--- DATASET RECORDS Enclosed Below ---
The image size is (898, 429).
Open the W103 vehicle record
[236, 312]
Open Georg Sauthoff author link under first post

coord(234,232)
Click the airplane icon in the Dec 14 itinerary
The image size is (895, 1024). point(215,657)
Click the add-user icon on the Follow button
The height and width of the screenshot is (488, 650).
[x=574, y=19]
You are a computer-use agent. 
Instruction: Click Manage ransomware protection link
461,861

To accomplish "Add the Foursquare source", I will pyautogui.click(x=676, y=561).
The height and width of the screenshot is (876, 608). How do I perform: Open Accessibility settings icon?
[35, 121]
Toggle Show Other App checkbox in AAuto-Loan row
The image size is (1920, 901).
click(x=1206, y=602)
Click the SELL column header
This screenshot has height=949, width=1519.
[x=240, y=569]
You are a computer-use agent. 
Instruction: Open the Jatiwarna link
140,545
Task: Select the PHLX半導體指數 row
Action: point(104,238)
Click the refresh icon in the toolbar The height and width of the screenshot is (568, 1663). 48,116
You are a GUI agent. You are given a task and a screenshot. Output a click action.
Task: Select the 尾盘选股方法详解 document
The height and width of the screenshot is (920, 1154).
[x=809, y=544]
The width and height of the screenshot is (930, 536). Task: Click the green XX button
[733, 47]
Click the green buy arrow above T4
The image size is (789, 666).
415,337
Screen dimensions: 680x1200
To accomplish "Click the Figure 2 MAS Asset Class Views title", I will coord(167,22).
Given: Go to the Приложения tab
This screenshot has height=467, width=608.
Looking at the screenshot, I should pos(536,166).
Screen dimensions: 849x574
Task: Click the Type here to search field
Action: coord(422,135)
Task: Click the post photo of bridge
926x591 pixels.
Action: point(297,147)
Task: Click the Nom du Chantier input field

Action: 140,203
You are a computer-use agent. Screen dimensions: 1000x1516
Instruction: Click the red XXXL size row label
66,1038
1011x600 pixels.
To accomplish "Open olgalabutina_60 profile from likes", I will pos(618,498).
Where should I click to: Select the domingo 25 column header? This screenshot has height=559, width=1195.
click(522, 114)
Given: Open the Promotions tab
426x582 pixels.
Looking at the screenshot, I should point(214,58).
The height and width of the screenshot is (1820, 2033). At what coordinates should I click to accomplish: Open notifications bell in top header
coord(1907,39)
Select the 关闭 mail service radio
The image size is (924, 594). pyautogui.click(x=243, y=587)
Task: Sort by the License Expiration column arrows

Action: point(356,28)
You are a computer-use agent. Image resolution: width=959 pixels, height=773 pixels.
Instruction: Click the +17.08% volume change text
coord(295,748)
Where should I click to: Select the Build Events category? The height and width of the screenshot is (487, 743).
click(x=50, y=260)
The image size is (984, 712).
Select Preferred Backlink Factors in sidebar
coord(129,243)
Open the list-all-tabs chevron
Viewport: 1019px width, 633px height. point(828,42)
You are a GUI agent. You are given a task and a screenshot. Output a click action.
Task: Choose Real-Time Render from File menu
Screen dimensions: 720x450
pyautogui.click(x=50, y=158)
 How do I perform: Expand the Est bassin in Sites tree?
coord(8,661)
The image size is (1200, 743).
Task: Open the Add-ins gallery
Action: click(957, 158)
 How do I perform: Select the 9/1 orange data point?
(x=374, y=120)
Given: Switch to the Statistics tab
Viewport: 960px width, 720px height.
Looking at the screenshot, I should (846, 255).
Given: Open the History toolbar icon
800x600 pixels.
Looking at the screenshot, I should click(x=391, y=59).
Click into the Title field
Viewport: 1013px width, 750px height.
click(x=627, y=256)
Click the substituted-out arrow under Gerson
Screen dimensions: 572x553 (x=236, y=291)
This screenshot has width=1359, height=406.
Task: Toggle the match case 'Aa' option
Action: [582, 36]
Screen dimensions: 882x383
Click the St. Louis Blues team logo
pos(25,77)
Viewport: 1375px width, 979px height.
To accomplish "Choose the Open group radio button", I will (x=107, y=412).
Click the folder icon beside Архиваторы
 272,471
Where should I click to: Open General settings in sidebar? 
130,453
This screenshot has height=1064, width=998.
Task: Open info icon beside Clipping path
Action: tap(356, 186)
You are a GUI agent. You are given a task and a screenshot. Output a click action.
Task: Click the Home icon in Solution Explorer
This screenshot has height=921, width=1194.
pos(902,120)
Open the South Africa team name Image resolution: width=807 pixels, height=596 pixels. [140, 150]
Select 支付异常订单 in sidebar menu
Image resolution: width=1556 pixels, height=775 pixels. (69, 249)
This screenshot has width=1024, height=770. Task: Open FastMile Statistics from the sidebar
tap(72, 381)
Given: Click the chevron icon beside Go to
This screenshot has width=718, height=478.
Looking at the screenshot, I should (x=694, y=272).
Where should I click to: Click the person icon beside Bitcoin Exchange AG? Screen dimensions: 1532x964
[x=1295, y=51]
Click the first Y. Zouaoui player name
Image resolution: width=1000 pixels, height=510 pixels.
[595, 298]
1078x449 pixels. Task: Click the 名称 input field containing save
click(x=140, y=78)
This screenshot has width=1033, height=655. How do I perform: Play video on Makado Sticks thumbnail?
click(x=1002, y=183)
--- End of Enclosed DATASET RECORDS ---
= ASSIGNED TASK =
Pick out every line above that contains the word "will" and copy it.

= COMPLETED TASK =
To accomplish "Add the Foursquare source", I will pyautogui.click(x=676, y=561).
To accomplish "Click the Figure 2 MAS Asset Class Views title", I will coord(167,22).
To accomplish "Open olgalabutina_60 profile from likes", I will pos(618,498).
To accomplish "Choose the Open group radio button", I will (x=107, y=412).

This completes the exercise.